(Pointing rows for screenshots and pages)
-=-=-=-=-

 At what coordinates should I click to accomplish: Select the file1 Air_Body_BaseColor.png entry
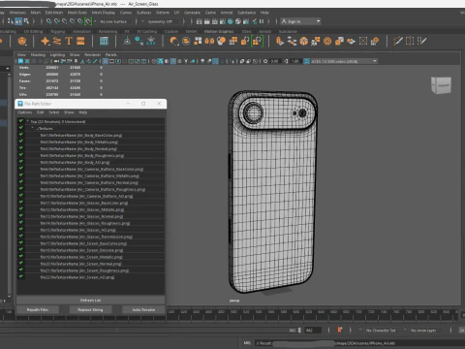(81, 135)
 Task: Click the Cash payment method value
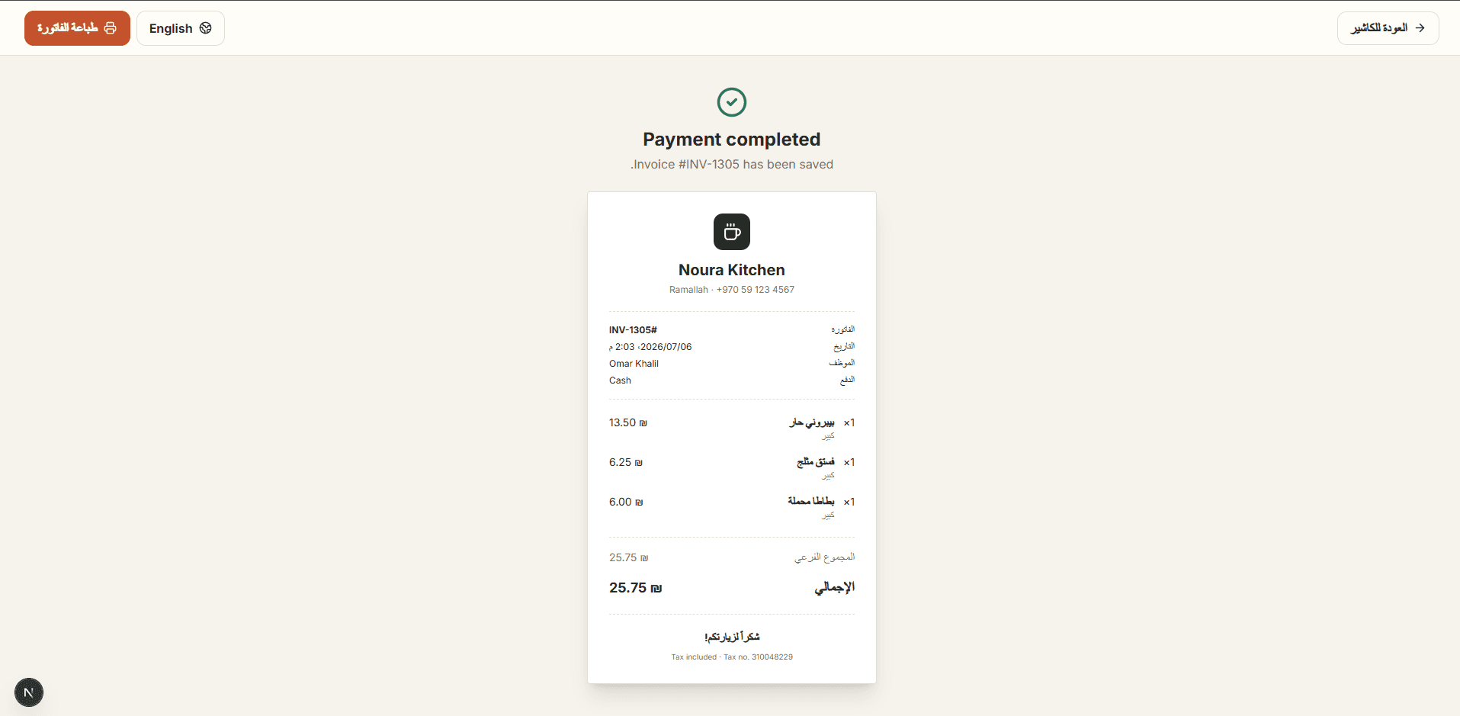(x=620, y=380)
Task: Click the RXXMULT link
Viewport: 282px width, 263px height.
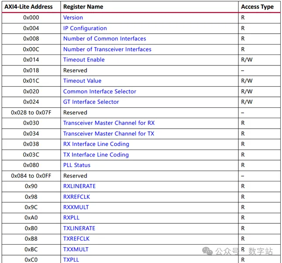Action: [x=76, y=207]
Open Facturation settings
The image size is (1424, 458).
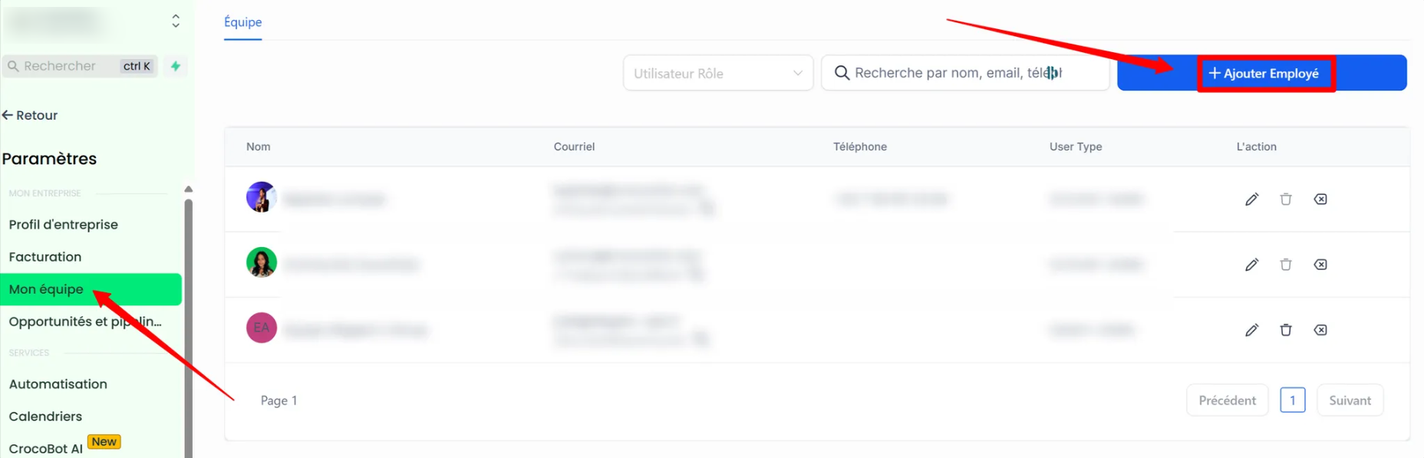click(x=45, y=257)
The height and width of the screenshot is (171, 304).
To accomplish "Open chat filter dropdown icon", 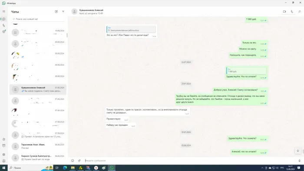I will [63, 12].
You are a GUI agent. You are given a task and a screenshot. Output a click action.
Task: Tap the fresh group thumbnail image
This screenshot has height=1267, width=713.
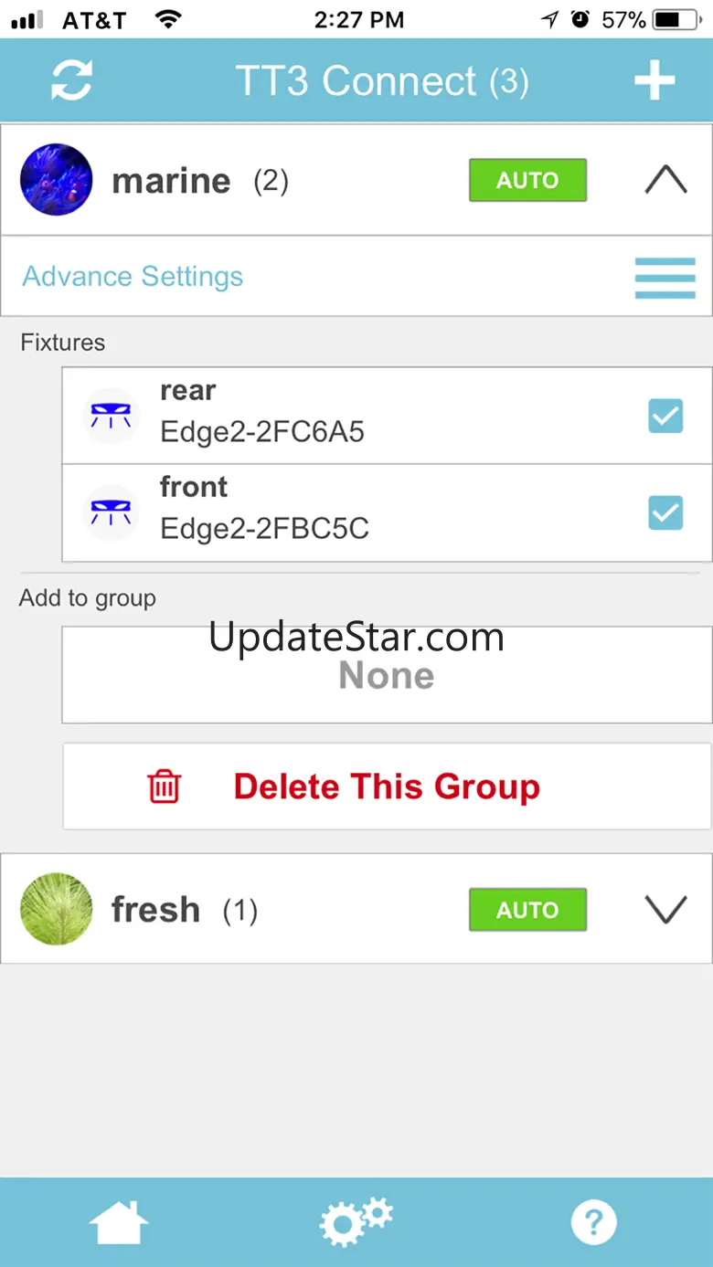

-=-=-=-=-

Pull out every row above that contains the word "image", treating uppercase and lowercase as distinct.

TASK OUTPUT —
The image size is (1424, 458).
Task: Tap the fresh group thumbnail image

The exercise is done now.